Nine countries possess nuclear weapons, but one—due to its perceived irrationality—elicits fear in even the most powerful military in the world, and for good reason. According to the Center for Strategic and International Studies, North Korea has doggedly pursued a nuclear weapons program since 2003 and has conducted at least twenty-four missile or nuclear tests in 2016 alone. While North Korea has not yet developed an intercontinental ballistic missile (ICBM) that can reach the United States, many intelligence analysts estimate that ability will arrive within the next five to ten years. Miniaturizing a nuclear warhead, which allows a bomb to be fired on long-range missiles, is the next key step for the North Korean regime; their current arsenal—including the Nodong and Musudan missiles—already enables them to hit targets such as Japan, Australia, and strategic U.S. naval bases in Guam.
Debates among U.S. policymakers have persisted on how to best combat the threat, but there seems to be no simple solution. Surgical strikes on missile silos are not a guaranteed success. For example, North Korean dictator Kim Jong-un abides by nuclear deterrence theory’s notion of second strike capability. Second strike capability is when a state establishes a nuclear triad of submarine, plane, and ground launched missiles and ensures it can retaliate if attacked. In other words, no matter how well-planned the U.S. strikes are, North Korea would be able to hit a surrounding country with a bomb if provoked.
Additionally, sanctions have proved ineffective because China is reluctant to enact economic measures that would destabilize the North Korean regime. Initiating negotiations would also likely be a futile effort, since talks to reach a multilateral nuclear agreement have broken down several times. Therefore, President Obama was left with one method of modern warfare to confront North Korea’s nuclear weapons program that has now continued into the Trump Administration: cyberattacks.
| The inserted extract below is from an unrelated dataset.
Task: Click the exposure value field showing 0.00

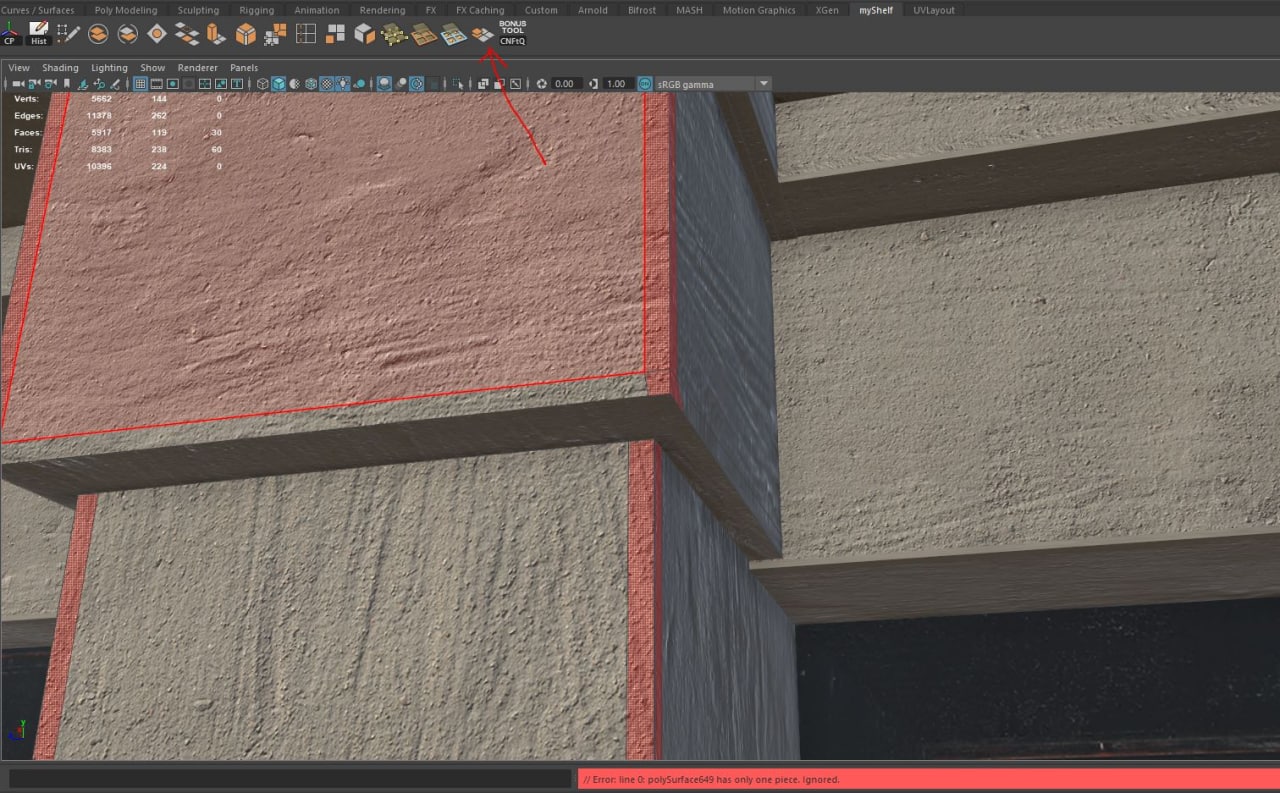Action: [564, 84]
The United States and Israel saw infamous success in their cyberattack against the Iranian nuclear program, “Stuxnet,” but infiltrating North Korea has proven much more difficult. North Korea has arguably the most extreme censorship policies in the world, particularly for the internet, and their lack of contemporary technology makes cyberattacks nearly impossible. (Ironically, sanctions are reason to blame for the technology lag.) Their national network, the Kwangmyong, is an intranet of solely state-approved information and access is still not widely proliferated within the country. With respect to cyber defense, having an outdated, dispersed, and highly prioritized internet infrastructure is remarkably beneficial.
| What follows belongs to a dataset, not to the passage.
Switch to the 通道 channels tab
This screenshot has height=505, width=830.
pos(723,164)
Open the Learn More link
The U.S.’s interest in proactively developing nuclear weapon comes from the expense of maintaining a significant nuclear weapons arsenal, which has cost the U.S. $300 billion since the Eisenhower administration. To that end, many officials now advocate a “left of launch” policy, in which the aim is to deter nuclear attacks before or on the launching pad. Yet, just as Ronald Reagan was hindered in establishing his Strategic Defense Initiative, more commonly known as “Star Wars,” due to technological limitations, the U.S. has much work to do before reliable cyber methods can be implemented at the core of its nuclear defense policy.